Q: How do I tell the application what spoken input to expect?
A: The voice application uses a grammar to define what utterances are legal for the caller to say at a particular point in the application. (An utterance is speech input before it has been recognized by the voice recognizer as a specific response.) A grammar represents the set of accepted inputs via a list of regular expressions. A grammar representing the possible answers to the question "How do you travel from home to work?" might specify the possible utterances like this in SRGS/GRXML format:
           <one-of>
             <item>
               <item repeat="0-1">by</item>
               <one-of>
                 <item>car</item>
                 <item>auto</item> 
                 <item>bus</item> 
               </one-of>
             </item>
             <item>
               <item repeat="0-1">in</item>
               <item repeat="0-1">the</item>
               <one-of>
                 <item>subway</item>
                 <item>underground</item> 
                 <item>tube</item> 
               </one-of>
             </item>
           </one-of> 
The VoiceXML language lets the developer specify which grammars are in force at any point in the application via a grammar scoping capability. Grammars are included into a VoiceXML file either in-line, or through references to external grammar files.

The Tellme Platform currently supports SRGS/GRXML grammar format, with legacy support for the GSL grammar format.

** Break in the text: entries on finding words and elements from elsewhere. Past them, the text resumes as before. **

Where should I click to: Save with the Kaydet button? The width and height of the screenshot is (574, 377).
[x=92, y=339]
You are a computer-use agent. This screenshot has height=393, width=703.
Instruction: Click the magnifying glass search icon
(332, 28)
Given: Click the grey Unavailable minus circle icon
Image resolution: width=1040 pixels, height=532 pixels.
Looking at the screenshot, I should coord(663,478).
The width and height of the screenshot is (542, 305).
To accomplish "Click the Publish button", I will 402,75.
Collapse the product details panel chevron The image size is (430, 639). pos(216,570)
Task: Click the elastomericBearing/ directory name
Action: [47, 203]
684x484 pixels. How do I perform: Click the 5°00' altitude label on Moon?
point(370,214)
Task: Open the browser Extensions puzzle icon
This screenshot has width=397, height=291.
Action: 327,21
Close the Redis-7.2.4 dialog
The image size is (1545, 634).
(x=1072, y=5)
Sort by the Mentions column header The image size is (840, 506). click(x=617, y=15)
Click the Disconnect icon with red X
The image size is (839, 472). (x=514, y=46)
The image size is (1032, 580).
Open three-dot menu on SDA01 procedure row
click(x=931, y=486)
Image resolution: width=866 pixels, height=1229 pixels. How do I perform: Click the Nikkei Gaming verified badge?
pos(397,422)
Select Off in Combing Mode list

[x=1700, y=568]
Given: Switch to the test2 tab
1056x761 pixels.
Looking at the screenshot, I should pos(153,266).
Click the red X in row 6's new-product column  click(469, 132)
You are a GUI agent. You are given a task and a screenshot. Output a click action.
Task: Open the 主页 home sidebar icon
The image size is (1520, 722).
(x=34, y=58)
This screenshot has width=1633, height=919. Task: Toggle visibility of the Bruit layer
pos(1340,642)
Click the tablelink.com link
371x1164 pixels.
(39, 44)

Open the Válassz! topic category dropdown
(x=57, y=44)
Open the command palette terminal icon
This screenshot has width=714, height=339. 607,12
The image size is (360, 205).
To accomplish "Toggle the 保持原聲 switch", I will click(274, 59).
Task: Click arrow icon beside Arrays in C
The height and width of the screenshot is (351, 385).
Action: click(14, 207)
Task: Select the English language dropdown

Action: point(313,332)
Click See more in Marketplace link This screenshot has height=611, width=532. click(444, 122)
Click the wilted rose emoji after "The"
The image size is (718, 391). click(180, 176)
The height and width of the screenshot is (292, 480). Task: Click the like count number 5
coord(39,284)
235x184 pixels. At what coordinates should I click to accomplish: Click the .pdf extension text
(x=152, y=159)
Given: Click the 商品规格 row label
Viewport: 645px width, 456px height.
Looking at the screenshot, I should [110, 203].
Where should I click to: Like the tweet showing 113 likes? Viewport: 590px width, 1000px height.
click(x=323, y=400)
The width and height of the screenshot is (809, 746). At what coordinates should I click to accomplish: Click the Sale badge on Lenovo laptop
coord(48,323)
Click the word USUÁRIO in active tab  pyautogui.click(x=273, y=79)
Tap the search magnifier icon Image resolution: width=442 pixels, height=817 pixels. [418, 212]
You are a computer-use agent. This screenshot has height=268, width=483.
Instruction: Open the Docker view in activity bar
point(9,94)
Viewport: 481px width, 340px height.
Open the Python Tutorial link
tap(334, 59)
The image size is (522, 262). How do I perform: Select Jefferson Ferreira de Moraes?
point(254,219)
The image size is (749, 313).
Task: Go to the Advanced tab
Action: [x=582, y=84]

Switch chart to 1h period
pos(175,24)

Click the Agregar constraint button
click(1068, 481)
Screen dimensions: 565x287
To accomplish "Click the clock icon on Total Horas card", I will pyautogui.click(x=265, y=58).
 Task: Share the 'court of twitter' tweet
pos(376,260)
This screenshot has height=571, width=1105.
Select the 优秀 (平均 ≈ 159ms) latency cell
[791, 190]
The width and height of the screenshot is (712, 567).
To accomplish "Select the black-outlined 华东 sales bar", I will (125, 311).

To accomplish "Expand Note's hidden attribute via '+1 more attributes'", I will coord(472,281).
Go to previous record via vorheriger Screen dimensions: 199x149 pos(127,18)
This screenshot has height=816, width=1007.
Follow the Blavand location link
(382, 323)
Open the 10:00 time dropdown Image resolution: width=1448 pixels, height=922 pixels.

Q: Does Tellme provide any "pre-built" grammars?
A: Yes, the Tellme Platform provides access to many pre-built grammars. These grammars are either commonly used, difficult to create or require constant maintenance. Tellme currently provides many pre-built grammars, including:
  • General: Yes/No
  • Credit Cards: Expiration date, Expiration month, Expiration Year, Credit Card Number
  • Date/Time: Day of month, Day of year, Month, Year, Date, AM/PM, TimeDuration (in minutes or days), Hour, Time
  • Financial: US Dollars (no cents), US Money (dollars and cents),
  • Locations: City/State
  • Numbers: Digits, Natural numbers, Percentages, Social-Security Numbers
  • Telephone: US Phone number, Phone extension, Area Code, 7-digit phone, 10-digit phone
The Studio Grammar Library contains the full list of grammars and their descriptions.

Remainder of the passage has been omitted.